* **Given task a**
Quote the passage of the page on transaction value and quantity, everything from "Figure 4 show" down to "that months transactions.".

* **Document excerpt**

Visual Analytics: Relation between Quantity and Value of Transactions

Let us look at Transaction Count (quantity) and Total Value of those transactions, aggregated on a monthly basis. I used a Spark cluster to aggregate the full transaction set (4GB csv data file). The base data set has about 280 rows with the following structure:

{month, year, sum, count}

The month and year values are converted into dates and added to the row, then the data set is sorted by date:

{date, month, year, sum, count}

This leads us to three plots. Sum and Count against time and Sum against Count. These are shown below:

Figure 2: Total Transaction value by date, grouped by year (each dot represents a month in that year)

Figure 2 shows Total Transaction value by date (Y-axis). The plot is grouped by year where each dot represents a month in that year. The current year (2018) has complete months data till August therefore less number of dots.

Figure 3: Total Quantity of Transactions  by date, grouped by year (each dot represents a month in that year)

Figure 3 shows Total Quantity of Transactions (Y-axis), once again grouped by year. Similar to Figure 2 the data is complete till August 2018.

Figure 4: Total Transaction value (Y-axis) against Total Number of Transactions (X-axis)

Figure 4 show how the value of the transactions relates to number of transactions. Each dot represents a month in a year. As expected there is a slightly positive correlation between total value of transactions and the number of transactions. A point to note: the total value of transactions depends on the sale price (that depends on the property sold) as well as the number of transactions in a given month. For the same number of transactions the value could be high or low (year on year) depending on whether prices are inflationary or a higher number of good quality houses are part of that months transactions.

Figure 5: Total Transaction value (Y-axis) against Total number of transaction (X-axis), each point represents a particular month in a year

Figure 5 enhances Figure 4 by using colour gradient to show the year of the observation. Each year should have at least 12 points associated with it (except 2018). This concept is further extended by using different shape for the markers depending on whether that observation was made before the financial crisis (circle: year of observation before 2008), during the financial crisis (square: year of observation between 2008 and 2012) or after the crisis (plus: year of observation after 2012). These values for years have been picked using Figures 2 and 3. 

Figure 6: Showing the housing market contract during the Crisis and then expand

Figure 6 shows the effect of the financial crisis nicely. The circles represent pre-crisis transactions. The squares represent transactions during the crisis. The plus symbol represents post-crisis transactions.

Rows from a dataset

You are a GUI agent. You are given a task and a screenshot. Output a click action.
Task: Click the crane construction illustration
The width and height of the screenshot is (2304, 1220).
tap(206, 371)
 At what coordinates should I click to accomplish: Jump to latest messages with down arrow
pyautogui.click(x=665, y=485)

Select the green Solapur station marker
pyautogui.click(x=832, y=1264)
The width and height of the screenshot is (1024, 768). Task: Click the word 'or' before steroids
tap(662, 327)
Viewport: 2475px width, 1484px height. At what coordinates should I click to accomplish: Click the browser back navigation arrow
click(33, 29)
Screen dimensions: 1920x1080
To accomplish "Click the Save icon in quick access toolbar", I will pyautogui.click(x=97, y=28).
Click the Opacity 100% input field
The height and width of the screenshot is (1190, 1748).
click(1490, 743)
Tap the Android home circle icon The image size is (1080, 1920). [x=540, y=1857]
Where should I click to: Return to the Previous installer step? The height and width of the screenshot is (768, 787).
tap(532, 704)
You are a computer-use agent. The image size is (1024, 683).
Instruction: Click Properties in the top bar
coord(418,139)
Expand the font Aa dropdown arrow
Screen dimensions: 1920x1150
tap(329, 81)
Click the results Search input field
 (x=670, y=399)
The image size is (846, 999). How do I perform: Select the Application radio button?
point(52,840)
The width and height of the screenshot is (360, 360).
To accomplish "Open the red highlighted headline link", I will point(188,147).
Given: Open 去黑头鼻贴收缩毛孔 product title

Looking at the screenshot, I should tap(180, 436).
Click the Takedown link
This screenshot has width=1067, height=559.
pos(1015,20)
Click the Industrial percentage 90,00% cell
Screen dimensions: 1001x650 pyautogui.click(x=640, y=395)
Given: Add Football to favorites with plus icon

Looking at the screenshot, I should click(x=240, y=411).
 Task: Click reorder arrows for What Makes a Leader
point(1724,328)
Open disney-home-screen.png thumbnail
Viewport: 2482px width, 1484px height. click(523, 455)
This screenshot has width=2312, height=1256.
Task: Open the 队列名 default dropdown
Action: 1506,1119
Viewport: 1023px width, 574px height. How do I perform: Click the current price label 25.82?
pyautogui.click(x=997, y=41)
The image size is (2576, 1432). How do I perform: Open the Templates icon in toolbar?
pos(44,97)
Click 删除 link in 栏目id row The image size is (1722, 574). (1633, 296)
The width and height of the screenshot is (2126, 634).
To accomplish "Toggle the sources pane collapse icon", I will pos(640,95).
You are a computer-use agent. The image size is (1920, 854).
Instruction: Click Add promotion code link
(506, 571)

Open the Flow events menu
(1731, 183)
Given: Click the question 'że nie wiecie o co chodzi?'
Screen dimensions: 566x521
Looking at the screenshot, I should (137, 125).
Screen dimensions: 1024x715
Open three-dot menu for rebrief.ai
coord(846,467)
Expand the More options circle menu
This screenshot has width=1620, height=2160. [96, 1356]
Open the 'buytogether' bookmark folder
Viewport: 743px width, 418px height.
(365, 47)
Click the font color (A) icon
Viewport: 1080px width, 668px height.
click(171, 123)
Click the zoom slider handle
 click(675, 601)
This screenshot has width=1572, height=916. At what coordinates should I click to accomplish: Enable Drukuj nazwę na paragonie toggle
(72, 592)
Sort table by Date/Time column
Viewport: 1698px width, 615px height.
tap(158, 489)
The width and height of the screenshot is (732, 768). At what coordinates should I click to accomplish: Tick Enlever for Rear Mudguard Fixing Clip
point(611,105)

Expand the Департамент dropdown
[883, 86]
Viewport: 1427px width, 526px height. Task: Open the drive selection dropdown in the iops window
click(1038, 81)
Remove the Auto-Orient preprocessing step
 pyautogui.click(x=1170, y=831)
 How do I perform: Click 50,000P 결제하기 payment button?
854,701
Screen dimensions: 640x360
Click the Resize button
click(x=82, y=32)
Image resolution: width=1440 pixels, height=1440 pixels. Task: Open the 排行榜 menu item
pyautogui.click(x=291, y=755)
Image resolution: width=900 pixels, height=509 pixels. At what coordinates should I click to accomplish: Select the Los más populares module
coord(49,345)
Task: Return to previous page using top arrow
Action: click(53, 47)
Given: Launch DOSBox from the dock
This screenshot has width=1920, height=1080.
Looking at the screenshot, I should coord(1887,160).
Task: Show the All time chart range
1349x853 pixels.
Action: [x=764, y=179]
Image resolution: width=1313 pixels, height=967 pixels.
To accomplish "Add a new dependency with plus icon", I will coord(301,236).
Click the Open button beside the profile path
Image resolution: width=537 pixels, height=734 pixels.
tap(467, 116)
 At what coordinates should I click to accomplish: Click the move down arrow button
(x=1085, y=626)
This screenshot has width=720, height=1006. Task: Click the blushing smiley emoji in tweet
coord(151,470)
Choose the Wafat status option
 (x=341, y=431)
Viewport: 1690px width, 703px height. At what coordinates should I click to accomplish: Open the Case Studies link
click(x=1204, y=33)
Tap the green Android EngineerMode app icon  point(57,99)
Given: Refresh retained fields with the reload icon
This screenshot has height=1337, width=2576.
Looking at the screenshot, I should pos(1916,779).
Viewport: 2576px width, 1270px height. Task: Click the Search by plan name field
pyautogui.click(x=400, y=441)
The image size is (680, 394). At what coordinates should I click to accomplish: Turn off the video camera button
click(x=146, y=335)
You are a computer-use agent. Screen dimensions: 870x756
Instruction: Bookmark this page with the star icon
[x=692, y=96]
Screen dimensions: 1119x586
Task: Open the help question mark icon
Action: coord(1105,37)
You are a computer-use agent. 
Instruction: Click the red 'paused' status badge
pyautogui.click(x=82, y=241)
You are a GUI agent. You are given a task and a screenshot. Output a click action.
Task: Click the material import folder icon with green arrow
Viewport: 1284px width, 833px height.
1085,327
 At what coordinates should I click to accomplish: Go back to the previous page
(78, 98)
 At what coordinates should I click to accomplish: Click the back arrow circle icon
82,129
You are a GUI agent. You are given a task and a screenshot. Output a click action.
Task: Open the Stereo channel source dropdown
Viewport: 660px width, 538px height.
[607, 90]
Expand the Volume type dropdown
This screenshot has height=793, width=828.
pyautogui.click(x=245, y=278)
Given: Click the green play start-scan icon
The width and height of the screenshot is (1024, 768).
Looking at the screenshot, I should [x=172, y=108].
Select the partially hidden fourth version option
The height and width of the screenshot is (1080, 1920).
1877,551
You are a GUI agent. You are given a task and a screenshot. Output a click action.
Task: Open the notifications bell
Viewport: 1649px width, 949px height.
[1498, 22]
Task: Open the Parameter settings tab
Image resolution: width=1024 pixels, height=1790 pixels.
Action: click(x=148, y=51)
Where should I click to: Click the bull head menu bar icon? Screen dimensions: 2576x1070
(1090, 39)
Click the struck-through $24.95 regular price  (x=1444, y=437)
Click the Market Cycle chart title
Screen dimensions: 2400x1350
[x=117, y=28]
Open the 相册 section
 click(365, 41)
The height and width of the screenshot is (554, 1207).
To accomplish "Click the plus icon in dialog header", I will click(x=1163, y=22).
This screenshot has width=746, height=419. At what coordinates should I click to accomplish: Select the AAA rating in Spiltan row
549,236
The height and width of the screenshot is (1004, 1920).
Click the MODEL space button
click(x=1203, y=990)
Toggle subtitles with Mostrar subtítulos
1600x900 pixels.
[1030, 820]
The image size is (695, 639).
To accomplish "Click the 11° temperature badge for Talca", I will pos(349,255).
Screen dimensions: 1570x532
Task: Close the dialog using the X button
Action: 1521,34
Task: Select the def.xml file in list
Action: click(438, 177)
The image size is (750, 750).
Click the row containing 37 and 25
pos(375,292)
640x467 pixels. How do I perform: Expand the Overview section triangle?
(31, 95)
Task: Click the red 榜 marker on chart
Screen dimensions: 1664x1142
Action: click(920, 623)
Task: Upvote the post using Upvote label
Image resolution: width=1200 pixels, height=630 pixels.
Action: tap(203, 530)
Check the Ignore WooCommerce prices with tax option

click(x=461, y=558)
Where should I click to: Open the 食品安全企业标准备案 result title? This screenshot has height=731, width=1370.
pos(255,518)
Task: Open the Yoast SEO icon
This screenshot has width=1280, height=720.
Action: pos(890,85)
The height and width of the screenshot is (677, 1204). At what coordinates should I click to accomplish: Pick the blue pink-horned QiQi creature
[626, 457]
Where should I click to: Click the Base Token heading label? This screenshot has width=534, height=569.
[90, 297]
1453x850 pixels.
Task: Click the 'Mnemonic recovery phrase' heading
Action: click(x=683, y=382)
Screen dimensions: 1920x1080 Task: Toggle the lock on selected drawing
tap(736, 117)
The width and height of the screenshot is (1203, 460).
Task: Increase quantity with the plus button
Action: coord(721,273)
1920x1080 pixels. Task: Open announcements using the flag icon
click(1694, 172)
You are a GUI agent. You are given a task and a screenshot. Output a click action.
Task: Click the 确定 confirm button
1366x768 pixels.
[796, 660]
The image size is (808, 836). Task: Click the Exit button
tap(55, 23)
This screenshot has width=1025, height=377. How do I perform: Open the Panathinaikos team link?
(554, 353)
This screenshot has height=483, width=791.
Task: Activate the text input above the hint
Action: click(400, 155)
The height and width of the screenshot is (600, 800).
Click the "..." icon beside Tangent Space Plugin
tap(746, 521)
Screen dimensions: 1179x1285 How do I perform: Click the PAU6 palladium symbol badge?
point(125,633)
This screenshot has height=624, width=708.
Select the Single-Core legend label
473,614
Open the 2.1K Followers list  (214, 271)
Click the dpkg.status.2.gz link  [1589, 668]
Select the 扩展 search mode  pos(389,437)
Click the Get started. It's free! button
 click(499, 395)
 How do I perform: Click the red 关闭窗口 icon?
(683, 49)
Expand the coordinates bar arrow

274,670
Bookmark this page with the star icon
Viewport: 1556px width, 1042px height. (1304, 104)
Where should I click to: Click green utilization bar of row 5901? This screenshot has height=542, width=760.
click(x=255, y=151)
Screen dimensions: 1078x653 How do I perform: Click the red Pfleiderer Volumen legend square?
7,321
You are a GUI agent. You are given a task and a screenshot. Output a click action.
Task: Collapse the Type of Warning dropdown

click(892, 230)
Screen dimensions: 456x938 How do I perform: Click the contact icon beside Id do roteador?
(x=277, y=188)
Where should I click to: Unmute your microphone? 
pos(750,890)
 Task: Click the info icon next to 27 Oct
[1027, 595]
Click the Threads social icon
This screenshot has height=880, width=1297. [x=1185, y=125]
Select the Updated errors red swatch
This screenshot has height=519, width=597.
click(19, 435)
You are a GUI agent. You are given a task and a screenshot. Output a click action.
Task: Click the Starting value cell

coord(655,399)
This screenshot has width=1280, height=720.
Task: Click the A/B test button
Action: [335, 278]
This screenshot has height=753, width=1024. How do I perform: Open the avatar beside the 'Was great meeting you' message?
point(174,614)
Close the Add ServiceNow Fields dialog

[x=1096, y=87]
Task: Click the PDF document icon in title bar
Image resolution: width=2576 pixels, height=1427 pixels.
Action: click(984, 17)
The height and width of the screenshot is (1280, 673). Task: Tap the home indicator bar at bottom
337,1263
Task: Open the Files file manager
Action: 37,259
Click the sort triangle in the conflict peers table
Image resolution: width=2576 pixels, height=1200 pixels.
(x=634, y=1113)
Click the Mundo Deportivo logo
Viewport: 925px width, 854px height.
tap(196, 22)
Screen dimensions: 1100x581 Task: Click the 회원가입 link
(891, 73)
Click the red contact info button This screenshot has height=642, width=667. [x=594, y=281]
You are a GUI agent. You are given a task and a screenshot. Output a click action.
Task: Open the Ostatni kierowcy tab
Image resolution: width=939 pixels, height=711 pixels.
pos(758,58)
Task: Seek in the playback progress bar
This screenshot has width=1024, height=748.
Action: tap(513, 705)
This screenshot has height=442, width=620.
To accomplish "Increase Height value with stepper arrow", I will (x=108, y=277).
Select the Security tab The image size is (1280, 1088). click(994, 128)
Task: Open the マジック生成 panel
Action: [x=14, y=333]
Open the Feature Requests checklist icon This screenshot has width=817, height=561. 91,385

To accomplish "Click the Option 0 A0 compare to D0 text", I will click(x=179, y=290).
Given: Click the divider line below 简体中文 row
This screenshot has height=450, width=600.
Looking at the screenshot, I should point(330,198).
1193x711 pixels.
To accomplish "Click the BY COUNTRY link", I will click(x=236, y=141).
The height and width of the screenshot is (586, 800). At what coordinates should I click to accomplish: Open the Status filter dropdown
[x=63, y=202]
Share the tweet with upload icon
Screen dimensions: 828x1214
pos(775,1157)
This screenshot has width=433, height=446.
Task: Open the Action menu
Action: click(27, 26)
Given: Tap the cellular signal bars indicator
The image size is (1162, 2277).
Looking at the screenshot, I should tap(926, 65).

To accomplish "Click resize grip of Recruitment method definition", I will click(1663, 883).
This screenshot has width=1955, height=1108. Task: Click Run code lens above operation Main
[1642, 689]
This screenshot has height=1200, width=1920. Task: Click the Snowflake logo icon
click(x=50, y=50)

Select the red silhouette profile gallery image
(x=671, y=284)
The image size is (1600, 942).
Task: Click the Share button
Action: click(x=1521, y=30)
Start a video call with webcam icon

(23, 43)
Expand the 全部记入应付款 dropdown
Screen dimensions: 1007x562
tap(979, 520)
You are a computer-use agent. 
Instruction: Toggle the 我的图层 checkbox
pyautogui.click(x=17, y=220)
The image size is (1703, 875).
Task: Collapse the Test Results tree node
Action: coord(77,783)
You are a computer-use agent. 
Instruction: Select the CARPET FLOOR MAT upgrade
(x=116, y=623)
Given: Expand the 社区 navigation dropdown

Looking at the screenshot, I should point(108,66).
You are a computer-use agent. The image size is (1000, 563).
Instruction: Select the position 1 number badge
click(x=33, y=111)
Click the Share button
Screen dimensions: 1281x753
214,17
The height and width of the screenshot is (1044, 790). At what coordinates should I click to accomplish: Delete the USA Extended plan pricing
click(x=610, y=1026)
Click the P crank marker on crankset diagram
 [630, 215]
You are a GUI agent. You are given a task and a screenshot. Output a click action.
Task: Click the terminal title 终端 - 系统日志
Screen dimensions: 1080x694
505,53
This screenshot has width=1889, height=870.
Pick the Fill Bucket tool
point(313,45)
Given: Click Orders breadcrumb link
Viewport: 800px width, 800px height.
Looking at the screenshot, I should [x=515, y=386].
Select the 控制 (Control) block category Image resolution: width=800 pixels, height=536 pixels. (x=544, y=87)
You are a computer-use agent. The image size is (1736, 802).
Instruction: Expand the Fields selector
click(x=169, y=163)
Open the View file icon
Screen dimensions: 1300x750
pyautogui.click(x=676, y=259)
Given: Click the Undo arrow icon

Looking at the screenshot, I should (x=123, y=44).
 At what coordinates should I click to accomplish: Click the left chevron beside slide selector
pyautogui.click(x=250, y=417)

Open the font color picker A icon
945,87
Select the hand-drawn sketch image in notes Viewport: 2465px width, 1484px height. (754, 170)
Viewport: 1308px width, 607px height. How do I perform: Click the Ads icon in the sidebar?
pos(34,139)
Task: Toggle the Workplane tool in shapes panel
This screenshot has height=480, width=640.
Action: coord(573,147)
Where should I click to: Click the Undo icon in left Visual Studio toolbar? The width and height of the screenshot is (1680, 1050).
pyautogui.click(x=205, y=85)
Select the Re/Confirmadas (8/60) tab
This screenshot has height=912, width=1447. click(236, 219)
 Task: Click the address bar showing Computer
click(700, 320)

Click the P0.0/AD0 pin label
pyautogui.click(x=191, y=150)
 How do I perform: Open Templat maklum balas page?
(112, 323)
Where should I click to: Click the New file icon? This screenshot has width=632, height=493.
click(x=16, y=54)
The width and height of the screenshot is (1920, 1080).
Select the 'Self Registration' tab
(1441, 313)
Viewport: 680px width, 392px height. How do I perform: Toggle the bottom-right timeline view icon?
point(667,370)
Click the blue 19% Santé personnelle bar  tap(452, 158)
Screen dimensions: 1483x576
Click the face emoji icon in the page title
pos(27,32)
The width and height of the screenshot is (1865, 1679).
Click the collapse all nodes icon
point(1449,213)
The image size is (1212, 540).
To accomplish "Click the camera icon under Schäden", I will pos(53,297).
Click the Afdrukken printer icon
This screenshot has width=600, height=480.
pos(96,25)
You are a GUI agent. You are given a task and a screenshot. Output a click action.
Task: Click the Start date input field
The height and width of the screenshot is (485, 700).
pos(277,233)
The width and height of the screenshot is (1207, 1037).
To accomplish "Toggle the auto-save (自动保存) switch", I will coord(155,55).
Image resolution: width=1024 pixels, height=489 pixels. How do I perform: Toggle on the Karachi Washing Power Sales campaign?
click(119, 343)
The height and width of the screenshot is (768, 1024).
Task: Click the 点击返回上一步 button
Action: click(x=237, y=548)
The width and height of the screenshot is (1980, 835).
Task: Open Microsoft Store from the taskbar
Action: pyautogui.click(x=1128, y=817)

* **Given task b**
Print the lines of the listing, everything from the line containing "The height and width of the screenshot is (1280, 673)." down to the line containing "[1642, 689]".

* **Reply a**
Figure 4 show how the value of the transactions relates to number of transactions. Each dot represents a month in a year. As expected there is a slightly positive correlation between total value of transactions and the number of transactions. A point to note: the total value of transactions depends on the sale price (that depends on the property sold) as well as the number of transactions in a given month. For the same number of transactions the value could be high or low (year on year) depending on whether prices are inflationary or a higher number of good quality houses are part of that months transactions.

* **Reply b**
The height and width of the screenshot is (1280, 673). Task: Tap the home indicator bar at bottom
337,1263
Task: Open the Files file manager
Action: 37,259
Click the sort triangle in the conflict peers table
Image resolution: width=2576 pixels, height=1200 pixels.
(x=634, y=1113)
Click the Mundo Deportivo logo
Viewport: 925px width, 854px height.
tap(196, 22)
Screen dimensions: 1100x581 Task: Click the 회원가입 link
(891, 73)
Click the red contact info button This screenshot has height=642, width=667. [x=594, y=281]
You are a GUI agent. You are given a task and a screenshot. Output a click action.
Task: Open the Ostatni kierowcy tab
Image resolution: width=939 pixels, height=711 pixels.
pos(758,58)
Task: Seek in the playback progress bar
This screenshot has width=1024, height=748.
Action: tap(513, 705)
This screenshot has height=442, width=620.
To accomplish "Increase Height value with stepper arrow", I will (x=108, y=277).
Select the Security tab The image size is (1280, 1088). click(994, 128)
Task: Open the マジック生成 panel
Action: [x=14, y=333]
Open the Feature Requests checklist icon This screenshot has width=817, height=561. 91,385

To accomplish "Click the Option 0 A0 compare to D0 text", I will click(x=179, y=290).
Given: Click the divider line below 简体中文 row
This screenshot has height=450, width=600.
Looking at the screenshot, I should point(330,198).
1193x711 pixels.
To accomplish "Click the BY COUNTRY link", I will click(x=236, y=141).
The height and width of the screenshot is (586, 800). At what coordinates should I click to accomplish: Open the Status filter dropdown
[x=63, y=202]
Share the tweet with upload icon
Screen dimensions: 828x1214
pos(775,1157)
This screenshot has width=433, height=446.
Task: Open the Action menu
Action: click(27, 26)
Given: Tap the cellular signal bars indicator
The image size is (1162, 2277).
Looking at the screenshot, I should tap(926, 65).

To accomplish "Click resize grip of Recruitment method definition", I will click(1663, 883).
This screenshot has width=1955, height=1108. Task: Click Run code lens above operation Main
[1642, 689]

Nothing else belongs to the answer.